DIRECTION A: Rewrite the paragraph of the Calumet Quarter page that begins "Students interested in enrolling" as a short bulleted list that keeps its main facts.

TEXT BLOCK:
Classes

"The Power of Place"

Calumet Quarter 2024

The Calumet Quarter, part of the Chicago Studies Quarter programs, offers a one-quarter, intensive, experience-based program focused on human land use in the Calumet Region, which hugs the shores of Lake Michigan just south and east of the city. It features three integrated courses with associated projects, field trips, guest lectures, and presentations, and combines perspectives from the sciences, humanities, and social sciences in the study of local environments and communities.  Calumet Quarter 2024 will explore "the power of place."  

Through a concatenation of cultural practices, social relations and economic processes—all within the indomitable crucible of nature—people don’t just create places, they produce vastly different sorts of places: urban and rural, towns, cities, neighborhoods and villages and their myriad interconnections. This rich geographical tapestry is reason enough for the juggernaut of global tourism. 

At the University of Chicago, we study places because of their intrinsic interest but perhaps more importantly, we study places to learn what it means to be human. During Spring 2024, students can embark on this intellectual journey in an immersive learning experience called the “Calumet Quarter.”  Through three linked courses, students will take a deep dive into the very specific historical geography of the Calumet region south and east of Chicago and, along the way, gain insights and analytical skills relevant to understanding other places:  we develop an approach to place and learn its power.  The Calumet Quarter is a collaboration between Chicago Studies and the Committee on Environment, Geography and Urbanization

Students interested in enrolling in the Calumet Quarter may apply now through January 26, 2024.  Determination of participation in the Quarter will be made before pre-registration for Spring; students accepted into the Quarter will be batch-enrolled for all classes prior to other bidding.  For more information, contact Tess Conway (CEGU) at tconway@uchicago.edu

Courses (Spring 2024)

DIRECTION B: Please give every line of the stored data rows below as a JSON list of strings, one string per line, with blank lines dropped. Leave the pictures out.

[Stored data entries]
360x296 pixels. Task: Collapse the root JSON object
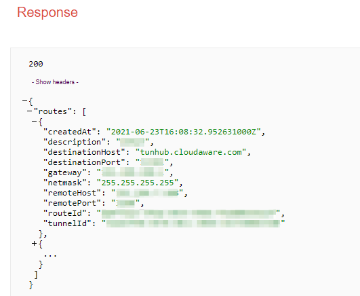click(25, 100)
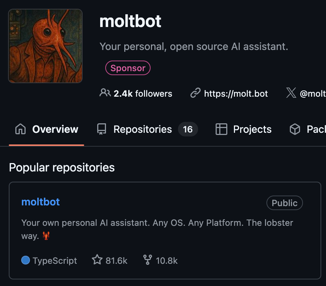Screen dimensions: 326x286
Task: Click the blue TypeScript language dot
Action: pyautogui.click(x=26, y=260)
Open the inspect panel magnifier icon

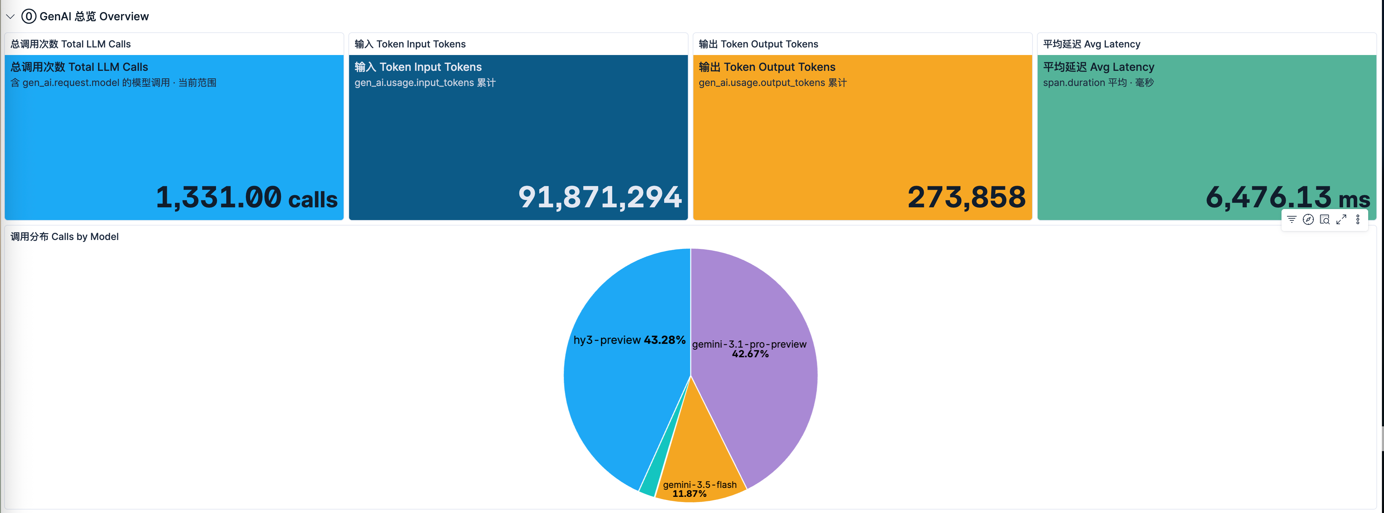click(x=1325, y=219)
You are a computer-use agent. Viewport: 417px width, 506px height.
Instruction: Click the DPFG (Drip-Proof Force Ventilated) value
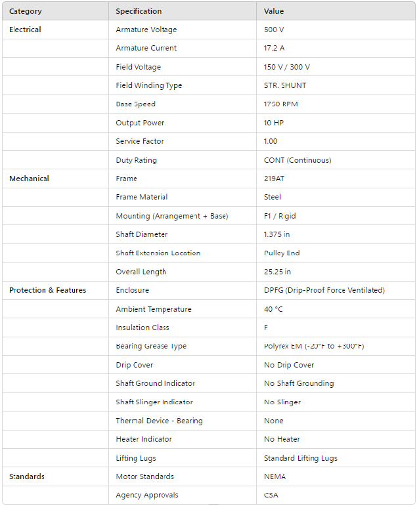tap(324, 290)
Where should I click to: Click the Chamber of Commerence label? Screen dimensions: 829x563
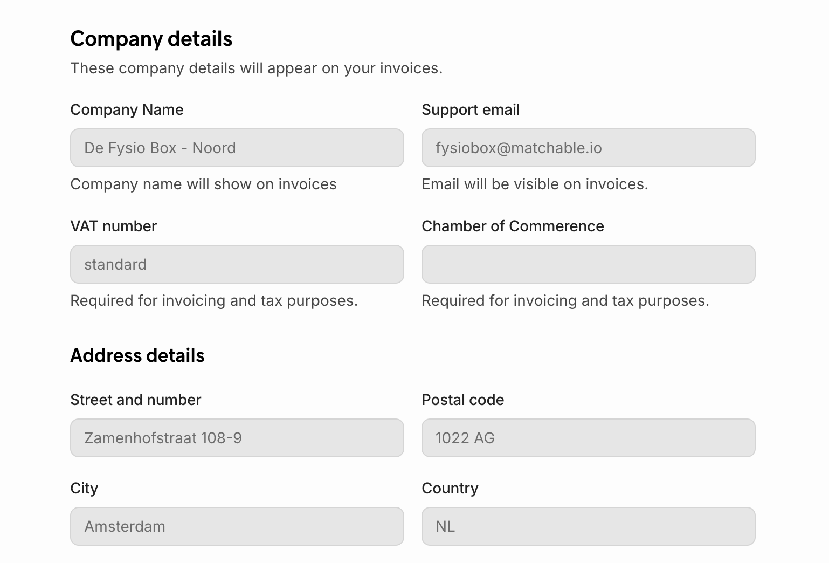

TASK ANSWER A:
- Applications for the Calumet Quarter are open through January 26, 2024.
- Participation decisions are made before pre-registration for Spring.
- Accepted students are batch-enrolled in all classes before other bidding.
- For more information, contact Tess Conway (CEGU) at tconway@uchicago.edu.

TASK ANSWER B:
[
  "360x296 pixels. Task: Collapse the root JSON object",
  "click(25, 100)",
  "Screen dimensions: 326x286",
  "Task: Click the blue TypeScript language dot",
  "Action: pyautogui.click(x=26, y=260)",
  "Open the inspect panel magnifier icon",
  "click(x=1325, y=219)",
  "You are a computer-use agent. Viewport: 417px width, 506px height.",
  "Instruction: Click the DPFG (Drip-Proof Force Ventilated) value",
  "tap(324, 290)",
  "Where should I click to: Click the Chamber of Commerence label? Screen dimensions: 829x563"
]